▶ **Given passage**:
Experts say the best way to deal with emotional assets is to communicate with heirs up front, and make instructions clear — in writing — for when you’re gone.

“Mom and Dad need to discuss (these issues) with children,” Singler says, “such as why they’re gifting the art to Susie and not to Bobby. Maybe it means a lot more to Susie and they’ll make it up to Bobby by giving him the silverware.”
There are various ways to issue written instructions on the disposition of possessions and property. You can have a distribution list as an attachment, or codicil, to your will. With trusts, attorney David Eyrich favors attaching an exhibit that can be changed or updated without rewriting the entire trust.

Another option is leaving a letter to your executor or trustee, directing him to follow your instructions and asking family members to honor your wishes. Your trust or will can direct the person handling your estate to consult such letters, but they’re not necessarily binding. That’s where it’s important to choose either a trusted family member or professional as the executor or trustee. If you anticipate conflicts over your estate, an independent, dispassionate trustee may be best.

Some executors or trustees have good business skills and bad interpersonal skills, McKay points out. “If you appoint a bank or trust company, everyone can complain about them together,” he chuckles.

“In most cases the beneficiaries will honor the parent’s wishes,” McKay continues. “The problems come up when those wishes aren’t clear.” Too often, people are thinking emotionally and not legally when they draft these disbursement wish lists, he adds. They forget possible scenarios and leave gaps, such as what happens when one sibling dies before another. “If not done properly, it can create more problems.”
Don’t sweat the small stuff too much, Reckman says, “Unless it’s something of significance, give the executor the discretion to dispose of it as he sees fit.”

▶ **Apply what you read**:
[a] In the passage on passing down possessions, what does attorney David Eyrich favor attaching to a trust?
[b] Please copy word for word the stretch of the passage on passing down possessions from "There are various" through "the entire trust.".

▶ **Extracted material**:
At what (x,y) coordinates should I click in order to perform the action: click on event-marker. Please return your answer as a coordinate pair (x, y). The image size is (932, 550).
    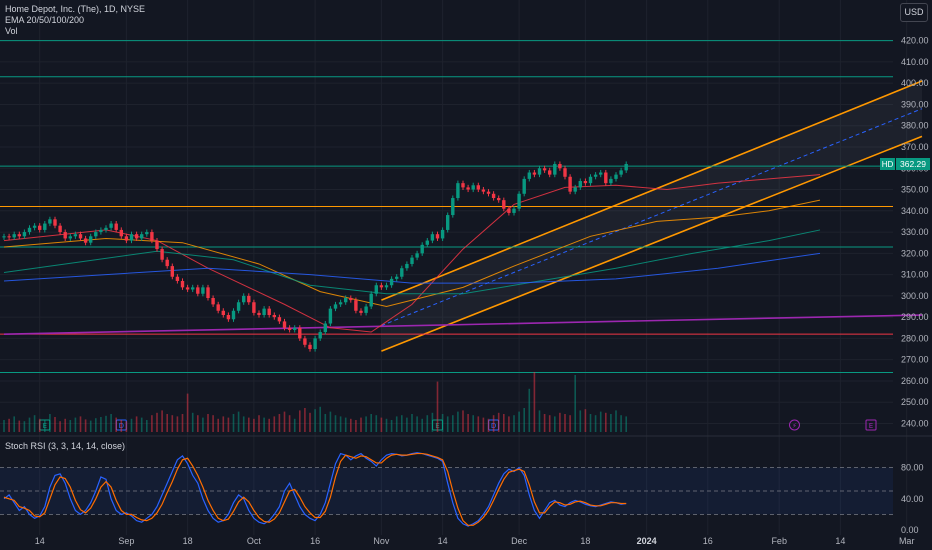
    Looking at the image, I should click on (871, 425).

--

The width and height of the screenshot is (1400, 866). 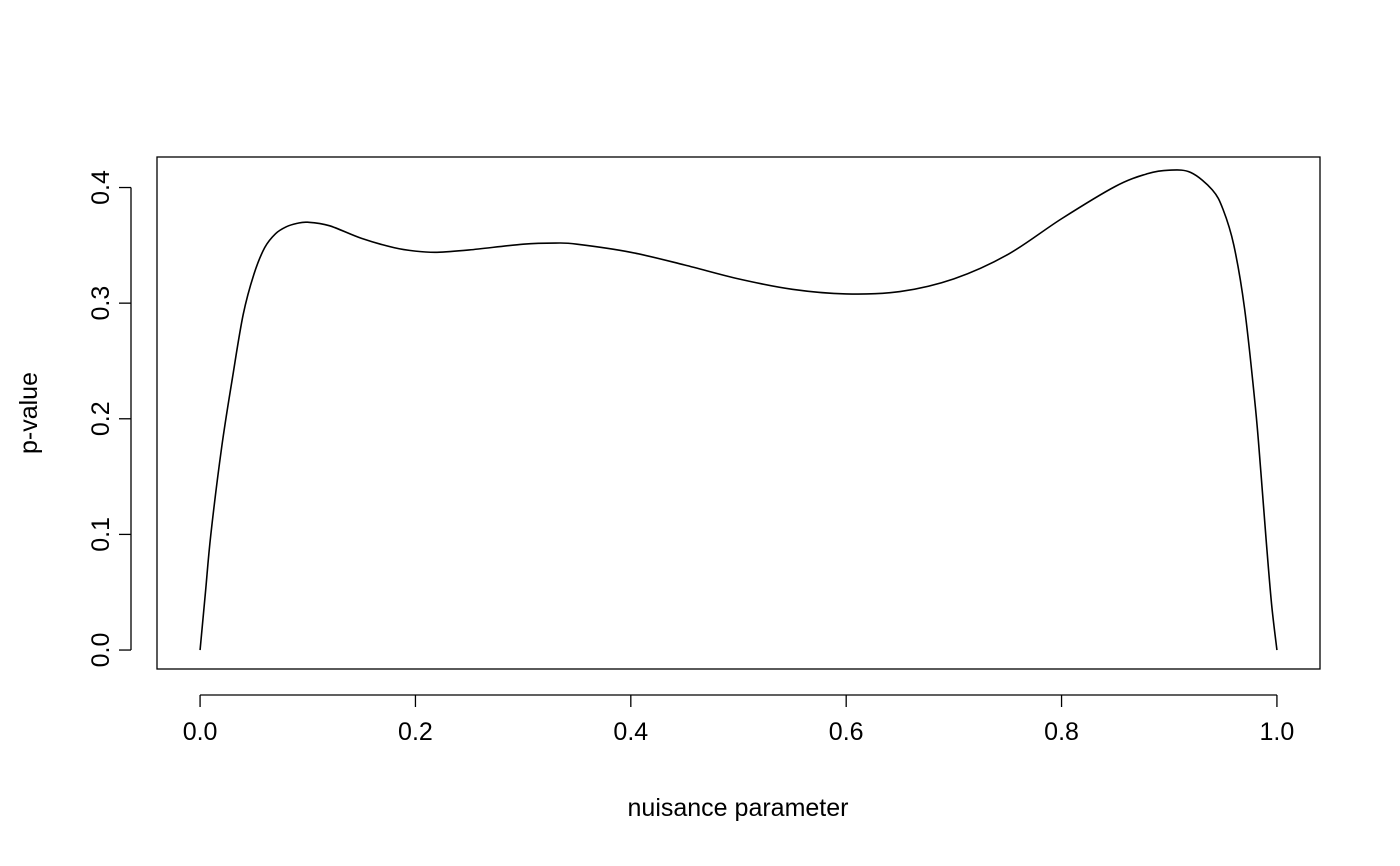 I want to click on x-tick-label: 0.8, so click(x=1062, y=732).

▶ **Task solutions**:
[a] An exhibit that can be changed or updated without rewriting the entire trust.

[b]
There are various ways to issue written instructions on the disposition of possessions and property. You can have a distribution list as an attachment, or codicil, to your will. With trusts, attorney David Eyrich favors attaching an exhibit that can be changed or updated without rewriting the entire trust.